(Position data for elements and text)
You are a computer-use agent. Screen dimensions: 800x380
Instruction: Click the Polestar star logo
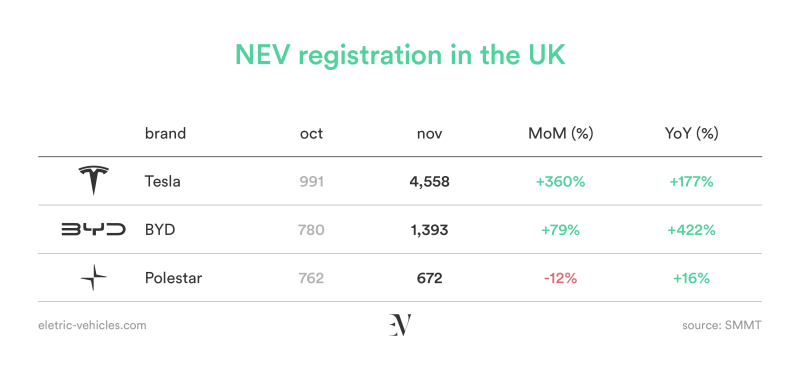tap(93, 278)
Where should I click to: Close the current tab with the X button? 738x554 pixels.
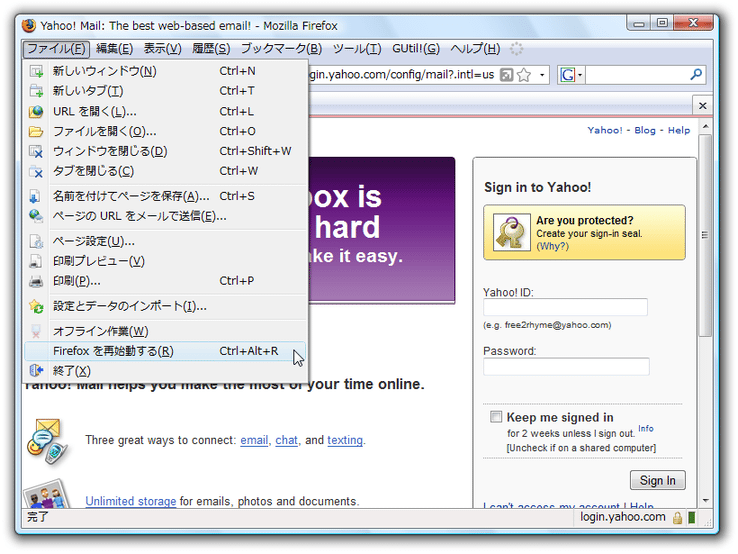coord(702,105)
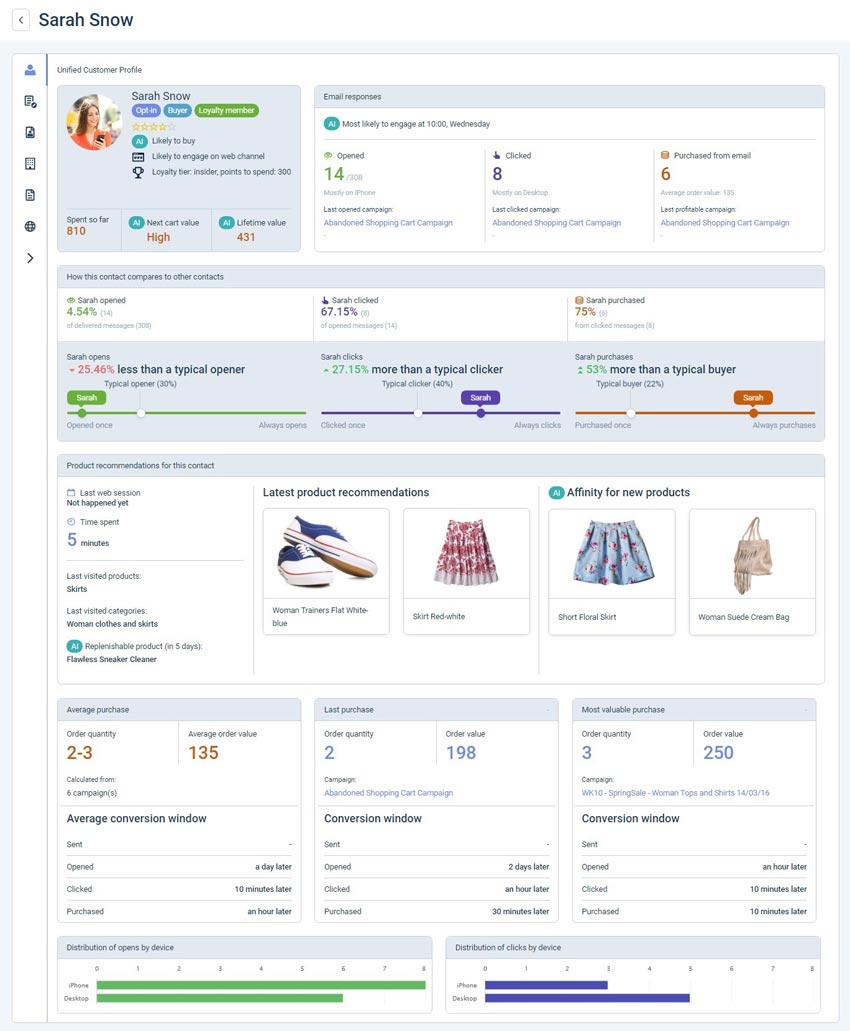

> _Exercise task_: Convert the records above into a numbered list with one entry per line, skipping any blank lines. Leave the pictures out of your answer.

> _Correct output_:
1. You are a computer-use agent. Screen dimensions: 800x380
2. Instruction: Click the Polestar star logo
3. tap(93, 278)
4. Where should I click to: Close the current tab with the X button? 738x554 pixels.
5. coord(702,105)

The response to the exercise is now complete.